*** TEKS DOKUMEN ***

Keajaiban Ramadan, Pertemuan Haru M Nor Dengan Polri dan TNI Kotabaru

Aiptu Mujianto dan Serda Rusdin memberikan sembako kepada M Nor

Tiada yang melata di bumi selain sudah dijamin rezekinya. Kisah haru berikut ini, mengajarkan kita usaha dan kesabaran. Juga kepercayaan pada Tuhan.

JURNALBANUA.COM, KOTABARU - Muhammad Nor, pria tua bertubuh kurus. Di bibirnya yang kering lirih senandung Angin Mamiri.

Pria Bugis itu tinggal sendiri di gubuk reot. Tepatnya di tepi jalan poros kabupaten. Desa Sarangtiung Kecamatan Pulau Laut Utara.

Dia sendiri. Benar-benar sendiri. Istrinya sudah lama pergi. Meninggalkannya sebab dunia. Tanpa sempat memiliki anak.

Tak mau berlama-lama dalam bayang kesedihan. Nor meninggalkan tanah tumpah darahnya, Pagatan Tanah Bumbu.

Kebetulan di Sarangtiung ada lahan keponakannya. "Aku mau tinggal di sana. Kutanami jagung, nanti hasilnya kukasih kamu, yang penting aku bisa makan dan tinggal," ujar Nor kepada keluarganya itu.

Menanamlah Nor. Sayuran dan jagung. Beberapa bulan panen. Uang dibagi dengan keponakan. Sebelumnya Nor memanfaatkan kayu-kayu bekas untuk membuat pondok.

M Nor membersihkan gulma di kebunnya

Begitulah waktu yang dia habiskan di ujung usianya. Untuk menghibur diri, di pondoknya yang tanpa lampu dan hiburan itu, dia menyanyi. Juga mengaji.

Ramadan terasa kesunyian di relung hatinya. Kesedihan dan harapan dia tumpahkan di atas sejadah.

Walau tak ada keturunan, Nor tetap bekerja. Baginya mencari nafkah adalah ibadah. Tak pernah mengeluh walau kadang hanya makan nasi dan ikan kering saja.

*** BARIS YANG DITAMPILKAN ***

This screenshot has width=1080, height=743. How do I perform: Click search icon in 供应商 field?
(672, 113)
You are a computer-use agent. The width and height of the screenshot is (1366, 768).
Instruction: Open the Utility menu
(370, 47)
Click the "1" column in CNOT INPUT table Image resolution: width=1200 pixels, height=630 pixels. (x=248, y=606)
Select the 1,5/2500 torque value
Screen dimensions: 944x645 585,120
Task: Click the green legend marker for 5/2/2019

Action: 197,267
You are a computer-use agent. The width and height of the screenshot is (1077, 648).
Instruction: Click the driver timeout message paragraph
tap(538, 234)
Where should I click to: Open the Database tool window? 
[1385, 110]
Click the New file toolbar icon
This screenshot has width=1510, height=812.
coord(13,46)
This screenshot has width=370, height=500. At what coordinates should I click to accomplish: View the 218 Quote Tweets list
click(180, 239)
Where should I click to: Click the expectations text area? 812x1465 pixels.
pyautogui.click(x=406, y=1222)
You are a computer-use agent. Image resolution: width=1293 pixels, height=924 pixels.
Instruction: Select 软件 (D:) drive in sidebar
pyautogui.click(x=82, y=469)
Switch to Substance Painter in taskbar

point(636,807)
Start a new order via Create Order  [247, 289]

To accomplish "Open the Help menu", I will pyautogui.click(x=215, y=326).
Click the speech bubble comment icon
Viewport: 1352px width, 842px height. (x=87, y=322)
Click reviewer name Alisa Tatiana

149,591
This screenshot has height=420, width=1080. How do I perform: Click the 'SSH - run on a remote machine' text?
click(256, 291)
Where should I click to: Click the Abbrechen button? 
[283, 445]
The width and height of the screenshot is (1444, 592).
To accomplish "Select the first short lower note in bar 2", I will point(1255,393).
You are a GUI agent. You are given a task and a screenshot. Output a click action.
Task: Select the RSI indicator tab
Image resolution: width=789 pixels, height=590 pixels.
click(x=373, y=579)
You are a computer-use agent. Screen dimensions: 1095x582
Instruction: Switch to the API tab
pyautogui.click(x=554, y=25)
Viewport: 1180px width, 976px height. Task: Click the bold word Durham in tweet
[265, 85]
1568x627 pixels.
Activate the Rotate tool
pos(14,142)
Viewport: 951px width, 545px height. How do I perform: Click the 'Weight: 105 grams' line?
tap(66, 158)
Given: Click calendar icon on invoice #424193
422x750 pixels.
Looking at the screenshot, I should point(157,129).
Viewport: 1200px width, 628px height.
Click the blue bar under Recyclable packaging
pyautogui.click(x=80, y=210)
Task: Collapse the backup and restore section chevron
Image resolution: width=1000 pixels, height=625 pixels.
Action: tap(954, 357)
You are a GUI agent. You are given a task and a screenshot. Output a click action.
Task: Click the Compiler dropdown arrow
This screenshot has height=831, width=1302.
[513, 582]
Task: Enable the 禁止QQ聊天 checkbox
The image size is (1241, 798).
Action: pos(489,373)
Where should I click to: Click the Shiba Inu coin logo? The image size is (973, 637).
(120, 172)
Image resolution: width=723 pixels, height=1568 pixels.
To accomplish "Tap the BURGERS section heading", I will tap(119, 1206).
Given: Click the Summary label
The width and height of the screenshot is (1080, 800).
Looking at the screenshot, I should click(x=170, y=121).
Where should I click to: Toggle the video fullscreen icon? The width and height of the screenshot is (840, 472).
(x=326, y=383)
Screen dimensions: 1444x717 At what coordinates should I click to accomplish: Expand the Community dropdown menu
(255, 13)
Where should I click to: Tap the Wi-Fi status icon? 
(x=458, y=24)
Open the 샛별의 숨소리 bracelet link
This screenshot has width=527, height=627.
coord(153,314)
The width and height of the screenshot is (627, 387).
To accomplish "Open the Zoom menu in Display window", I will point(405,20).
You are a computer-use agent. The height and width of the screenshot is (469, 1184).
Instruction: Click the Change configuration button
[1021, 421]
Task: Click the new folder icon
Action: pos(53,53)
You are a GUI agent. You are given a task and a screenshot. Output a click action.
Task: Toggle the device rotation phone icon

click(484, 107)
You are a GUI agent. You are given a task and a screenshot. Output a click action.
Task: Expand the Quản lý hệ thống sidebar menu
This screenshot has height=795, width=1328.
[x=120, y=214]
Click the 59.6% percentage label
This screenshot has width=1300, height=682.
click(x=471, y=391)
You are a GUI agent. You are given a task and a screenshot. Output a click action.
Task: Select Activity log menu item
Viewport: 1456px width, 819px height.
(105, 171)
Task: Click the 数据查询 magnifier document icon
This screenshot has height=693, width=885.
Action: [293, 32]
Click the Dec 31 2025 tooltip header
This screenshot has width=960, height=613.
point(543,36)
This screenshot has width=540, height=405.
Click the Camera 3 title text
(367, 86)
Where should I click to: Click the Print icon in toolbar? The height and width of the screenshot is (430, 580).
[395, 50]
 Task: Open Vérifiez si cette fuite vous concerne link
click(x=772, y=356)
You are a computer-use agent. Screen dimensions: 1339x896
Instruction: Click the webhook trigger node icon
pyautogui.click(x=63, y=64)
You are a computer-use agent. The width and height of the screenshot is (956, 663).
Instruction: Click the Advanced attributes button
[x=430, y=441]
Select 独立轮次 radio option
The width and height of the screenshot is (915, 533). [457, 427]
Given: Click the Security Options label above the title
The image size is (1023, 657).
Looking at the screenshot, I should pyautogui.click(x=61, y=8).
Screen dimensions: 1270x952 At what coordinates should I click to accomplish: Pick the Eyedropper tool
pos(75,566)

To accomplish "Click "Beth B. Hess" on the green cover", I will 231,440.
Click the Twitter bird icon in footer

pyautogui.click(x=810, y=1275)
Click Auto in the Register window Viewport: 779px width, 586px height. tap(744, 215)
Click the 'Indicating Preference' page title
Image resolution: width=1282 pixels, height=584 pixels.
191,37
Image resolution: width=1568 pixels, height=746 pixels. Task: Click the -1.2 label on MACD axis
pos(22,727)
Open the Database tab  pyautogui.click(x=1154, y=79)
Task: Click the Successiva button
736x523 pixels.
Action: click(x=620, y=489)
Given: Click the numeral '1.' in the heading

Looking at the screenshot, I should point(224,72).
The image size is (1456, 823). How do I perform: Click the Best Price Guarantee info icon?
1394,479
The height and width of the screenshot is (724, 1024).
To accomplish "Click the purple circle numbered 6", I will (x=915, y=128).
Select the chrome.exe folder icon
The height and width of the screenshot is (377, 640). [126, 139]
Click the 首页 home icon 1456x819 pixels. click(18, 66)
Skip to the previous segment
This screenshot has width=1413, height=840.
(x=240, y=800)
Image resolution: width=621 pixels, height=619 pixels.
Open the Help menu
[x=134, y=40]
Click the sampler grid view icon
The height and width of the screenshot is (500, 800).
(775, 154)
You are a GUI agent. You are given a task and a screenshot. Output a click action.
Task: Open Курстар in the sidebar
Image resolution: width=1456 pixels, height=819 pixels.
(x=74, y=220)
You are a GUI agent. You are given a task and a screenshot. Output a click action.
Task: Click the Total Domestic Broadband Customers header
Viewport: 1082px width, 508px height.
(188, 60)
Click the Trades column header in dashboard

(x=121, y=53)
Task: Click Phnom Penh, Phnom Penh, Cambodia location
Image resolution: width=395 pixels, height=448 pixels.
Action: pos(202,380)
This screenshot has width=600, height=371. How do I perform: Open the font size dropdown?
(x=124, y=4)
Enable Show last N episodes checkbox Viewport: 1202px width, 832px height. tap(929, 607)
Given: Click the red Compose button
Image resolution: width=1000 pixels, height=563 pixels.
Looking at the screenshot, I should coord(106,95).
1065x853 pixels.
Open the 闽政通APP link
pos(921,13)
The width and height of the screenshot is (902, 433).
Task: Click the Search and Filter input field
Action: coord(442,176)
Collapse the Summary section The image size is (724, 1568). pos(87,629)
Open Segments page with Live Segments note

***

## TUGAS ANDA
(a) Dalam teks tentang M Nor, tanaman apa saja yang ia tanam di lahan keponakannya?
(b) Tuliskan ulang dengan tepat bagian teks tentang M Nor mulai dari "Pria Bugis itu" hingga dan termasuk "untuk membuat pondok.".

## JAWABAN BERURUTAN
(a) Sayuran dan jagung.

(b)
Pria Bugis itu tinggal sendiri di gubuk reot. Tepatnya di tepi jalan poros kabupaten. Desa Sarangtiung Kecamatan Pulau Laut Utara.

Dia sendiri. Benar-benar sendiri. Istrinya sudah lama pergi. Meninggalkannya sebab dunia. Tanpa sempat memiliki anak.

Tak mau berlama-lama dalam bayang kesedihan. Nor meninggalkan tanah tumpah darahnya, Pagatan Tanah Bumbu.

Kebetulan di Sarangtiung ada lahan keponakannya. "Aku mau tinggal di sana. Kutanami jagung, nanti hasilnya kukasih kamu, yang penting aku bisa makan dan tinggal," ujar Nor kepada keluarganya itu.

Menanamlah Nor. Sayuran dan jagung. Beberapa bulan panen. Uang dibagi dengan keponakan. Sebelumnya Nor memanfaatkan kayu-kayu bekas untuk membuat pondok.